Freund’s advice: read reviews, sit down for a consultation even if there is a charge, and make sure this is the attorney’s main practice, not something they do on the side. Someone familiar with your specific county matters too, because Travis, Williamson, and Bell County all handle things slightly differently and a known process moves faster. Jeremy adds a related example: a “case mill” that filed a client’s probate incorrectly while the house was heading to foreclosure, a mistake that cost the client tens of thousands.
Flat Fee vs. Hourly, From the Attorney's Side
Freund explains both models honestly. Hourly is used when the case size is unknown, especially with fighting families and contested matters that drag out. Flat fee works for cut-and-dry, uncontested cases where the office can quote a price because they know the court costs, publication costs, and typical time. She also notes a flat fee removes the anxiety where clients are afraid to call the attorney because every email and phone call is billed, which she says is horrible and not how it should be. On her end, she does not collect the full fee until the work is done, so the incentive aligns: finish it well for the client and for herself.
Naming Two Executors Doubles the Work
This is the episode’s signature lesson. Families think naming two people is half the work each. Freund’s experience is the opposite. If two people serve, she has to draft two of many documents and both have to come to court. She had two brothers in the day before who, once they learned the flat fee was higher with both serving, decided one would do it and the other declined to serve.

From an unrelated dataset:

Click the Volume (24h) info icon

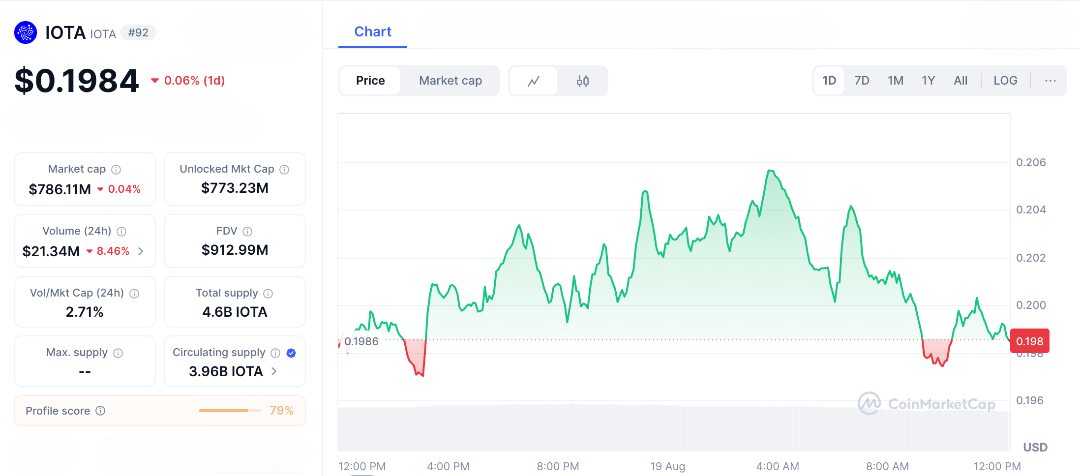pyautogui.click(x=122, y=231)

Her broader counsel: if your kids do not get along while you are alive, adding money and a house sale will not improve the relationship. For co-owners through transfer-on-death or Lady Bird deeds, every small decision now requires two people who may not agree. She and Jeremy agree the co-executor scenario is usually not a good option. Better to have one clear decision-maker, the executor or trustee, talking to the real estate agent with the authority to act.
Get Organized Before You Run to Probate
Freund advises families to first see how much they can do without involving the court. A bank account with a named beneficiary can transfer without ever touching probate. Texas also has the muniment of title, a simplified, quicker, usually cheaper version of probate, but it applies only to limited situations and does not appoint an executor. So understand what you actually need access to first. If you do the easy muniment just to move the house and then discover a bank account, you have no executor to reach it.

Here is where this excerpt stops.